### [THE TASK]
Please copy out, word for word, the part of the listing that runs from its first line through the line containing "Looking at the screenshot, I should tap(74, 677).".
####################
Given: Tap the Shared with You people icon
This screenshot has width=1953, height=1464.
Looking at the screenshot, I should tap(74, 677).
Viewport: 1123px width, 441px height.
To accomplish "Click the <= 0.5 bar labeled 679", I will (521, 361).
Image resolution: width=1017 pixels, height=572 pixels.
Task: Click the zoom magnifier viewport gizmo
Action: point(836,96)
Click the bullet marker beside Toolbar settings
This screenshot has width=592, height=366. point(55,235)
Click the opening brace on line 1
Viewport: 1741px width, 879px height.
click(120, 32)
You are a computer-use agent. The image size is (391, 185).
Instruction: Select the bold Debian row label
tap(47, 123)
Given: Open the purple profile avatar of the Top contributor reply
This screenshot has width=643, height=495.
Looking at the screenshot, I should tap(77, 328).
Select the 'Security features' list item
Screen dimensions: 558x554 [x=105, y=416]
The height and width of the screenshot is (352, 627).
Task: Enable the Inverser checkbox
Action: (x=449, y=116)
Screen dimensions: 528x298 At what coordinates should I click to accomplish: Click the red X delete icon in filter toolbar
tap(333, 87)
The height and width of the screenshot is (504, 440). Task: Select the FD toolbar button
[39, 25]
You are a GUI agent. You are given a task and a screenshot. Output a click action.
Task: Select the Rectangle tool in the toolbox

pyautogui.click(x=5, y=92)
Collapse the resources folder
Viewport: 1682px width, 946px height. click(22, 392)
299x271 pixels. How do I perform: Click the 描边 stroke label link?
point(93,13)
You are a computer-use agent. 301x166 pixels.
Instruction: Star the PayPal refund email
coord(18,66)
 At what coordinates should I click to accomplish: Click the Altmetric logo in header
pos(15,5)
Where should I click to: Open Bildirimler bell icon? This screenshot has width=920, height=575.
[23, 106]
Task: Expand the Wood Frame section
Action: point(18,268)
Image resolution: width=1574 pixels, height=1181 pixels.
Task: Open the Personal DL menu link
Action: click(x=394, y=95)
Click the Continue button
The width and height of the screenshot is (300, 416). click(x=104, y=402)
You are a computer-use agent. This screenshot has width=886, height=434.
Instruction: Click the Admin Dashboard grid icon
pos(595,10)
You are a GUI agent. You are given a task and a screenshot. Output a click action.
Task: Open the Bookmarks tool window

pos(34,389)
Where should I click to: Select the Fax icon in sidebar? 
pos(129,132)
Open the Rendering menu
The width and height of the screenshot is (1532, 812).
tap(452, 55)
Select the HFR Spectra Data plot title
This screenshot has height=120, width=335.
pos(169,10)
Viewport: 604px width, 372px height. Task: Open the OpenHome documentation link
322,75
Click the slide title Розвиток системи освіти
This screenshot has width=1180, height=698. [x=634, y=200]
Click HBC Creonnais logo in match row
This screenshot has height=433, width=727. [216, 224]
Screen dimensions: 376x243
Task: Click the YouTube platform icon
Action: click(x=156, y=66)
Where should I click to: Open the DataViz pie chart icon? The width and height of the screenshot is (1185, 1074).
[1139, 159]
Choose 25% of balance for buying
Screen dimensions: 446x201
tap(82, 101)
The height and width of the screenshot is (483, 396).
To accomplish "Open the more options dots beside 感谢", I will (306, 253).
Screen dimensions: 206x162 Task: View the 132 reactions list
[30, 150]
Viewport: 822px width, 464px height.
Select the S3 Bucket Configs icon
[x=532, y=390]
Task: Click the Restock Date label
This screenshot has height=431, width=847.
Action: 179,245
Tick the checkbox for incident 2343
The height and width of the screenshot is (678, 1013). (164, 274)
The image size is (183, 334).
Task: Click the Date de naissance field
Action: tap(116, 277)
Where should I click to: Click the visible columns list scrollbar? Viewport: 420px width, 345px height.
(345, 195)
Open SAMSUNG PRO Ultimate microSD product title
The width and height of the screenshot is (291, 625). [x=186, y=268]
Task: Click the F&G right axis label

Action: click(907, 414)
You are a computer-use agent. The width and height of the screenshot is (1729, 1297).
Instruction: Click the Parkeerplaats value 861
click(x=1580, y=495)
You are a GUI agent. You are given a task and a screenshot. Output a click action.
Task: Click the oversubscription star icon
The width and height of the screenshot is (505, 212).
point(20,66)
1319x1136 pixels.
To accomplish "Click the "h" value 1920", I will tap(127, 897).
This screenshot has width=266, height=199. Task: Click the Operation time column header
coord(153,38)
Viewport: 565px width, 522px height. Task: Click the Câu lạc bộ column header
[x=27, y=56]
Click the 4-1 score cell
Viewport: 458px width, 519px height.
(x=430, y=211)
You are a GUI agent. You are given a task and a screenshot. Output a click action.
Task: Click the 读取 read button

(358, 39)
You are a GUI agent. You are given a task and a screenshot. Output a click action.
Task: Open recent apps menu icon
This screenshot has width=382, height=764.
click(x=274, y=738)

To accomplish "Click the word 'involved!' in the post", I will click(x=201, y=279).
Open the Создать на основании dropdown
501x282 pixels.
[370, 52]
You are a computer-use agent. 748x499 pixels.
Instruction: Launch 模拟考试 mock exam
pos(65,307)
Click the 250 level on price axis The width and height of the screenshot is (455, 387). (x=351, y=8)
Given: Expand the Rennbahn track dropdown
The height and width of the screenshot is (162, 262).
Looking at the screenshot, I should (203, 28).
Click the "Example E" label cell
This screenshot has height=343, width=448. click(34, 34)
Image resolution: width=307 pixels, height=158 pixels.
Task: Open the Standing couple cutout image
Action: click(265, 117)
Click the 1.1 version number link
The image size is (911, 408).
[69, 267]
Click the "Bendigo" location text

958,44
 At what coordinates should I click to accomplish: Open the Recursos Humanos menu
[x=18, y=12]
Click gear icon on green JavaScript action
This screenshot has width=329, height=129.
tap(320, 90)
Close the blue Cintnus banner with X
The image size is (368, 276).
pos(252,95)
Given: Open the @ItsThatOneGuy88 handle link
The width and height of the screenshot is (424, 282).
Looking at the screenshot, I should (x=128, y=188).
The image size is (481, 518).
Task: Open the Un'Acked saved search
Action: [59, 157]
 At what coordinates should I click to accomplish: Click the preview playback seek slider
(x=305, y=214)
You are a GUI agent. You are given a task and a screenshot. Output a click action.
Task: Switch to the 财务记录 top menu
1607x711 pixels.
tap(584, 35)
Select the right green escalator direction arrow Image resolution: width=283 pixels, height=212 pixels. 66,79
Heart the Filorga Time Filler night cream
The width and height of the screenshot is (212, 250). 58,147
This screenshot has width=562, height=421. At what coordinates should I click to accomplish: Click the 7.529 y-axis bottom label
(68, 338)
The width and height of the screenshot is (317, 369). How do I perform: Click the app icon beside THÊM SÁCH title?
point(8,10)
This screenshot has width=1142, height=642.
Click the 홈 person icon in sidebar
####################
### [TASK SOLUTION]
Given: Tap the Shared with You people icon
This screenshot has width=1953, height=1464.
Looking at the screenshot, I should tap(74, 677).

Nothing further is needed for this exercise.